Field Theory Approaches to Relativistic Hydrodynamics

TL;DR

This paper applies field theory methods to relativistic hydrodynamics, focusing on thermal fluctuations of spin two modes, using the Martin-Siggia-Rose technique to analyze complex fluctuation effects.

Contribution

It introduces a novel application of the Martin-Siggia-Rose technique to relativistic fluids, specifically addressing thermal fluctuations of spin two modes.

Findings

Thermal fluctuations significantly affect relativistic fluid dynamics.

The Martin-Siggia-Rose method effectively translates hydrodynamic problems into quantum field theory.

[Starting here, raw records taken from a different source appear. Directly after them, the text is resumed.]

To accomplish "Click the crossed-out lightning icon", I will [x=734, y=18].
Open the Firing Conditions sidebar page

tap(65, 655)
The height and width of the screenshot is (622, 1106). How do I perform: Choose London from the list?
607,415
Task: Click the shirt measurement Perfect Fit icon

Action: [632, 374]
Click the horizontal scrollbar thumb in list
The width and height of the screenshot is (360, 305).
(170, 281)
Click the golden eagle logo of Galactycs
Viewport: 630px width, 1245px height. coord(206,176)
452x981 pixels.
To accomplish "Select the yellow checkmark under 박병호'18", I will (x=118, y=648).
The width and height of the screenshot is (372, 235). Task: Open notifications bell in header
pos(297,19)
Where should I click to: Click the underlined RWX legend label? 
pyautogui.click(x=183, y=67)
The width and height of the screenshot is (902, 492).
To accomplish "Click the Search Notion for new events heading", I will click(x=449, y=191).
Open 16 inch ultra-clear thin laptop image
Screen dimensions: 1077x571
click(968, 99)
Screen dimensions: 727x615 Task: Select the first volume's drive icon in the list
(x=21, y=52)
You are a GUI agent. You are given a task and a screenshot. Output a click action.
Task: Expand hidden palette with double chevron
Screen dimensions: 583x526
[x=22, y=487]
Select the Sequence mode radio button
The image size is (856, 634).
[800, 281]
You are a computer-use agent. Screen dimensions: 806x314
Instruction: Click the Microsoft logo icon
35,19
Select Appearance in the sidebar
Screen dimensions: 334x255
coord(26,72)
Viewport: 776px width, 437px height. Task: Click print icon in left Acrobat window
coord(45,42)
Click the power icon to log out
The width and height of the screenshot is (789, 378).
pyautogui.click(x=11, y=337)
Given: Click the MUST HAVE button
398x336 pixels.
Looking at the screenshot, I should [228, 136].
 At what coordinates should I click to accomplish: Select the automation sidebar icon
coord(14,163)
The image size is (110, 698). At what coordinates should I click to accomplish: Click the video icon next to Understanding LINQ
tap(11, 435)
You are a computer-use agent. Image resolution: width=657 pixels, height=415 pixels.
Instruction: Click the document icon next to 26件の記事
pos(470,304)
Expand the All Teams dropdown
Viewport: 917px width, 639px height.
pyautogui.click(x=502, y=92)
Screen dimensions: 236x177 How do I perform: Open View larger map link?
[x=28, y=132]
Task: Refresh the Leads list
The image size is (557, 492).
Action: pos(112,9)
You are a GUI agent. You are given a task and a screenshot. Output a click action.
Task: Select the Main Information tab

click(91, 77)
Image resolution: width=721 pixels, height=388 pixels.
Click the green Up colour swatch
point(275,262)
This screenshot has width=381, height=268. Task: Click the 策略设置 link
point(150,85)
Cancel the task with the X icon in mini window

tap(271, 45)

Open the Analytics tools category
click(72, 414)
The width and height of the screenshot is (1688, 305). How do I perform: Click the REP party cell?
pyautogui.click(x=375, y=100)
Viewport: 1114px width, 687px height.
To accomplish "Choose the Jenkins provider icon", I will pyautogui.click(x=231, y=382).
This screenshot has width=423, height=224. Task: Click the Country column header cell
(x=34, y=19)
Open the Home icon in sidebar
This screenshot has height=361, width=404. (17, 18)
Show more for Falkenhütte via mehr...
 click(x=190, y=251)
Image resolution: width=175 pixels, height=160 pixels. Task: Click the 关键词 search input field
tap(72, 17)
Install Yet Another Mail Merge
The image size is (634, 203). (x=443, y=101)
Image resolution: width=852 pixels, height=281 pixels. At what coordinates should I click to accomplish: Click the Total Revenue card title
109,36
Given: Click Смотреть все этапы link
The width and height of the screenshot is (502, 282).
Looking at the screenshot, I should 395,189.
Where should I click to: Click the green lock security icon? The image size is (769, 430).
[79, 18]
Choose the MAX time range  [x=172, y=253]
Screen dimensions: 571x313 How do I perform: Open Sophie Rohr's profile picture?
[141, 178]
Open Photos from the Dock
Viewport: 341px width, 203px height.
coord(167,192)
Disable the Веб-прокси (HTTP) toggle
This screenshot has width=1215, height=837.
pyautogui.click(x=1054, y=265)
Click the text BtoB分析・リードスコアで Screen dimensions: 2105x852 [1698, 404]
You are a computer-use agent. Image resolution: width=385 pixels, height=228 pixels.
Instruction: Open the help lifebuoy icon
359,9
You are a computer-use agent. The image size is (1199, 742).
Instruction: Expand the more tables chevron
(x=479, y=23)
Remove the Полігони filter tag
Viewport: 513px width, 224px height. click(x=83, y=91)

Analysis of spin two mode fluctuations provides new insights into relativistic fluid behavior.

Abstract

Just as non relativistic fluids, oftentimes we find relativistic fluids in situations where random fluctuations cannot be ignored, thermal and turbulent fluctuations being the most relevant examples. Because of the theory's inherent nonlinearity, fluctuations induce deep and complex changes in the dynamics of the system. The Martin-Siggia-Rose technique is a powerful tool that allows us to translate the original hydrodynamic problem into a quantum field theory one, thus taking advantage of the progress in the treatment of quantum fields out of equilibrium. To demonstrate this technique, we shall consider the thermal fluctuations of the spin two modes of a relativistic fluid, in a theory where hydrodynamics is derived by taking moments of the Boltzmann equation under the relaxation time approximation.